Your answer should be the full set of entries, given again without alteration.
____________________
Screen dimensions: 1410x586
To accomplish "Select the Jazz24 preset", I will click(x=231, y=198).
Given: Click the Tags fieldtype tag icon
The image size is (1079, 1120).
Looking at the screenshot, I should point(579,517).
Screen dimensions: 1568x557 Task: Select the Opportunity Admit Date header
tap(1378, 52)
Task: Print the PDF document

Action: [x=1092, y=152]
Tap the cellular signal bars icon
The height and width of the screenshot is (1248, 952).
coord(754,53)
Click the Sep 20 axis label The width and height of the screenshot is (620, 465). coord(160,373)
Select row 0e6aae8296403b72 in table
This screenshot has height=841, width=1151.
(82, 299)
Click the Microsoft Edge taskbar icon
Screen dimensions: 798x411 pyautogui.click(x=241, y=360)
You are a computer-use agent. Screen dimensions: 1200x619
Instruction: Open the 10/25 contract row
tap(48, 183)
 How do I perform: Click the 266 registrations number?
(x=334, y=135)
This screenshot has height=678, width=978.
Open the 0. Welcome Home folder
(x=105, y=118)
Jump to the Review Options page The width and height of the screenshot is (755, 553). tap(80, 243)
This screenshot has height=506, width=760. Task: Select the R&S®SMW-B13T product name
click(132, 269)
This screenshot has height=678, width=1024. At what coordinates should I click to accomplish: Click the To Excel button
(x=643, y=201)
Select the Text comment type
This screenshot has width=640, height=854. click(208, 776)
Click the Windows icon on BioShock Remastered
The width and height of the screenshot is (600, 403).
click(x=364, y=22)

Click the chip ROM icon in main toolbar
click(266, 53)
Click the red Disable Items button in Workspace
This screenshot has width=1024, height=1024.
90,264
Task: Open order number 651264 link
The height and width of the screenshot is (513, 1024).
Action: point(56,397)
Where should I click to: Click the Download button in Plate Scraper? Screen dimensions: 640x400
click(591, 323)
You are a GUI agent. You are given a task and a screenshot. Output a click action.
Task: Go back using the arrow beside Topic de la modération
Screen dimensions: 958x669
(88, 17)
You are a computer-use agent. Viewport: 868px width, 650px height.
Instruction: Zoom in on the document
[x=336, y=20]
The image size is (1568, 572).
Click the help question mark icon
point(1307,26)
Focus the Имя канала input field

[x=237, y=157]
____________________
» WRITTEN REPLY:
Screen dimensions: 1410x586
To accomplish "Select the Jazz24 preset", I will click(x=231, y=198).
Given: Click the Tags fieldtype tag icon
The image size is (1079, 1120).
Looking at the screenshot, I should point(579,517).
Screen dimensions: 1568x557 Task: Select the Opportunity Admit Date header
tap(1378, 52)
Task: Print the PDF document

Action: [x=1092, y=152]
Tap the cellular signal bars icon
The height and width of the screenshot is (1248, 952).
coord(754,53)
Click the Sep 20 axis label The width and height of the screenshot is (620, 465). coord(160,373)
Select row 0e6aae8296403b72 in table
This screenshot has height=841, width=1151.
(82, 299)
Click the Microsoft Edge taskbar icon
Screen dimensions: 798x411 pyautogui.click(x=241, y=360)
You are a computer-use agent. Screen dimensions: 1200x619
Instruction: Open the 10/25 contract row
tap(48, 183)
 How do I perform: Click the 266 registrations number?
(x=334, y=135)
This screenshot has height=678, width=978.
Open the 0. Welcome Home folder
(x=105, y=118)
Jump to the Review Options page The width and height of the screenshot is (755, 553). tap(80, 243)
This screenshot has height=506, width=760. Task: Select the R&S®SMW-B13T product name
click(132, 269)
This screenshot has height=678, width=1024. At what coordinates should I click to accomplish: Click the To Excel button
(x=643, y=201)
Select the Text comment type
This screenshot has width=640, height=854. click(208, 776)
Click the Windows icon on BioShock Remastered
The width and height of the screenshot is (600, 403).
click(x=364, y=22)

Click the chip ROM icon in main toolbar
click(266, 53)
Click the red Disable Items button in Workspace
This screenshot has width=1024, height=1024.
90,264
Task: Open order number 651264 link
The height and width of the screenshot is (513, 1024).
Action: point(56,397)
Where should I click to: Click the Download button in Plate Scraper? Screen dimensions: 640x400
click(591, 323)
You are a GUI agent. You are given a task and a screenshot. Output a click action.
Task: Go back using the arrow beside Topic de la modération
Screen dimensions: 958x669
(88, 17)
You are a computer-use agent. Viewport: 868px width, 650px height.
Instruction: Zoom in on the document
[x=336, y=20]
The image size is (1568, 572).
Click the help question mark icon
point(1307,26)
Focus the Имя канала input field

[x=237, y=157]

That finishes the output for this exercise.